他人に仕事を押し付けていたとはいえ、行儀は習ってきたはずなのに…。


「一昨年の合格は家の力かしら?」

「しっ知りませんわ」

「家の力では無く実力だと言うには、結果が伴っていないわね」

「一昨年の事ですので、忘れてしまっただけですわ」

「そう。では今後の話をしましょう。今の貴方では他の方と一緒に学ぶのは難しいと思うの」

「っ…。」


「実際テスト後の研修でも他の方の足を引っ張っていました」


先生もため息をついてから残念そうに言ったわ。


「私は精一杯やってますわ。伯爵夫人である貴方にとやかく言われたくありませんわ」

「黙りなさい。この方は数年前まで王妃様の女官をされていた立派なお方よ」

「…。そもそも彼女達が煽ってきたのですわ。セレスティーヌ様が差別されるから」

「皆に贈った飾りの事かしら。当然でしょう?彼女達は実力で私に選ばれたの。私からの信頼の証しであり、私の女官の証し。コネの貴方と区別しないと彼女達に悪いわ」

「そんな…」


「やはりコネだったのですね。古狸も困ったものです」


先生は溜息を付いて、呆れた顔をしたわ。

古狸って皇太后陛下の事よね。

きっと王妃様の女官時代に色々と迷惑を被ったのね。


「セレスティーヌ様、この方をどう教育しようか話し合う予定でしたがその必要はないかと思います」

「そうね。元々肩書きだけ与えて登城せずにいてくれるだけで良かったのよ。この方は元々頭数に数えていないから、業務には支障は出ないと思うわ。やはり女官としての素質が無いと言って家に帰ってもらおうかしら」


ケイミー様は私と先生のやり取りをプルプルと震えながら聞いているわ。


「それでは私の立場がありませんわ!」

「元々立場なんてありはしないではありませんか。甘い汁を啜ってきた者の子供は、これだからいけませんね。自分への評価が甘くて」

「なっ!?」


先生の馬鹿にした様な言葉に驚いているわ。

侯爵令嬢だし、皇太后陛下の親類だからこんな事言われた事でしょうね。


「貴方の家の者への評判は最悪ですよ。

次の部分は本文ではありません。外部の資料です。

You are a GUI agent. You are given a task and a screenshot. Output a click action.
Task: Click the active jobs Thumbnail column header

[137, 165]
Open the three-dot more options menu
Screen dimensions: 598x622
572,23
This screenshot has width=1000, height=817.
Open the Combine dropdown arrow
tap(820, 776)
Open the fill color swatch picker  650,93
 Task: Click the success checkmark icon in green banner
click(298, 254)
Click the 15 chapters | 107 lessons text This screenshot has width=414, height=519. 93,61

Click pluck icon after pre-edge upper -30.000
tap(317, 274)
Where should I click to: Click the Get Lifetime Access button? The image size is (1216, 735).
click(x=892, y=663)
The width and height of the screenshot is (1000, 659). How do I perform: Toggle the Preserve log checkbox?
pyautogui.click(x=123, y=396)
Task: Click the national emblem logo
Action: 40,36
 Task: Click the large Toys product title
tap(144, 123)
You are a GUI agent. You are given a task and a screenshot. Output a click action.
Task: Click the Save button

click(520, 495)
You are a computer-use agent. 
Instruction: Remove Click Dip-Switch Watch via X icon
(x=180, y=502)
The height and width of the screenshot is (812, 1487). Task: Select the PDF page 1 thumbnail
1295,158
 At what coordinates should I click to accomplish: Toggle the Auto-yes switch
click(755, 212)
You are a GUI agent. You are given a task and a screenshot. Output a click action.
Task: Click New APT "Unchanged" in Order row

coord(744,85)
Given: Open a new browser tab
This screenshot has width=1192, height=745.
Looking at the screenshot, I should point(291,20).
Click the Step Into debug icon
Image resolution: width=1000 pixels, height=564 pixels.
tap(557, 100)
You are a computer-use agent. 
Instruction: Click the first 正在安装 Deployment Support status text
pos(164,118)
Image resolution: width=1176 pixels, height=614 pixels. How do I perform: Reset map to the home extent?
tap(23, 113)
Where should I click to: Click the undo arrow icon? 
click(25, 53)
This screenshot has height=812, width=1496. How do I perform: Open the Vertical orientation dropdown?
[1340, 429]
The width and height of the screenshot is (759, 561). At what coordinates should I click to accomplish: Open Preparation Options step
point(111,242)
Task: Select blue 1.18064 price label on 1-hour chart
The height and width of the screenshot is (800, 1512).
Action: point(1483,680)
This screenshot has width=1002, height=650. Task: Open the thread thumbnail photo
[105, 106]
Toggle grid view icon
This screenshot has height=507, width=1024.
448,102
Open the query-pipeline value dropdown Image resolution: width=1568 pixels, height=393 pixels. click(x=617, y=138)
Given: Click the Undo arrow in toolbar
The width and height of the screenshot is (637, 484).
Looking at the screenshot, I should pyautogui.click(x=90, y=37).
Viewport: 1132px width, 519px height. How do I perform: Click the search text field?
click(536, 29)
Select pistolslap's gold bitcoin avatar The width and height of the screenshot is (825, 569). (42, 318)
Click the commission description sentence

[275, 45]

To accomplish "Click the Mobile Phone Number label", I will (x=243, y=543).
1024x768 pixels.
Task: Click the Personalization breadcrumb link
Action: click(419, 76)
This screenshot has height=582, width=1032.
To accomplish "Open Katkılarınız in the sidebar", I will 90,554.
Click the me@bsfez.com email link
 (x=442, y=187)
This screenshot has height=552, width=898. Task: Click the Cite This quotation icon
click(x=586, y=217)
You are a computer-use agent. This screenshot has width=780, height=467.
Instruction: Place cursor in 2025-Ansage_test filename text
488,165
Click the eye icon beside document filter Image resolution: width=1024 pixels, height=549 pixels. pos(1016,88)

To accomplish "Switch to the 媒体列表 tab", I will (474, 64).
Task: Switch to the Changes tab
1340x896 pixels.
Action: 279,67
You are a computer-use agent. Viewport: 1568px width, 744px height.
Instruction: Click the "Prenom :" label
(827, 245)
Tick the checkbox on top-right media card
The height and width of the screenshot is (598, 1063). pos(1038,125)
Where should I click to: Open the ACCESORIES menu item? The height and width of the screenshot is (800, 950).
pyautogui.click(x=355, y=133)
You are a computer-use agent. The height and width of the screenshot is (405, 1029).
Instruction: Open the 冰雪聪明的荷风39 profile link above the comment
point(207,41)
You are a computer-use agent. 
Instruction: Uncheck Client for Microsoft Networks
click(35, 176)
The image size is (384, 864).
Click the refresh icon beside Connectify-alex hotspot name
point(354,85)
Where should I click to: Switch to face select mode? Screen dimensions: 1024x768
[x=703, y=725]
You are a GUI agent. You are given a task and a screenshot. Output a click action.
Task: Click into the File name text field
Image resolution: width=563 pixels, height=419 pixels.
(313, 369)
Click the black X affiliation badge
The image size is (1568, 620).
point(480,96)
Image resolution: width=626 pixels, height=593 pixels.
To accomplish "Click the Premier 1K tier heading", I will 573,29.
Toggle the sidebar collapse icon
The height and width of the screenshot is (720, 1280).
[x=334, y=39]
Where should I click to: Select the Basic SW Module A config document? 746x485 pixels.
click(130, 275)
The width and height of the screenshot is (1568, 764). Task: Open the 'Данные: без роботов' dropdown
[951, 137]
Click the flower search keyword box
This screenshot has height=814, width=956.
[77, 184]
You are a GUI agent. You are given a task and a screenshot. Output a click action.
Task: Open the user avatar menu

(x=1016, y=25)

上のお兄様も仕事が出来ないようですし、兄妹揃っ試験に不正をしたのでしょうか」

「いっ言いがかりですわ!」

「では調査しましょう。本来なら貴方と貴方のお兄様の試験の答案は保管されているはずよ。誰かの手が加わって紛失されていない限り。まぁ紛失が明らかになったら大問題だけど」

「セレスティーヌ様、調査は私にお任せ下さい」

「えぇお願いします」


調査の結果、案の定ケイミー様とケイミー様のお兄様の答案用紙は紛失されていたわ。


これは事が大きくなるわね。

王妃様は嬉々として、皇太后陛下の生家出身者を排除出来るとして事を大きくする気でいるわ。


「昨日ねぇ。真っ赤になった古狸が来たのぉ」

「えっ皇太后陛下が!?大丈夫でしたか!?」


絶対御立腹よね。



「面白かったわよぉ。セティーちゃんにも見せたかったわぁ」

「そう…でしたか」


面白かったと言える王妃様、本当に凄いわ。


「そうだ明日は研修お休みでしょー?せっかくあの子がいる事だしぃお茶会をしましょー!」

「良いですね。では明日伺いますね」


翌日、王妃様、先生と中庭でお茶会をする。

先生は王妃様の女官だっただけあって王妃様と馬が合うようで会話が弾んだわ。

楽しくお茶会をしているとメイドや王妃様の女官達が慌ただしくし始めたわ。


「何かあったようですね」

「セティーちゃん座ってて大丈夫よぉ。きっと古狸が来たのよぉ」


その言葉通り皇太后陛下がやってきたわ。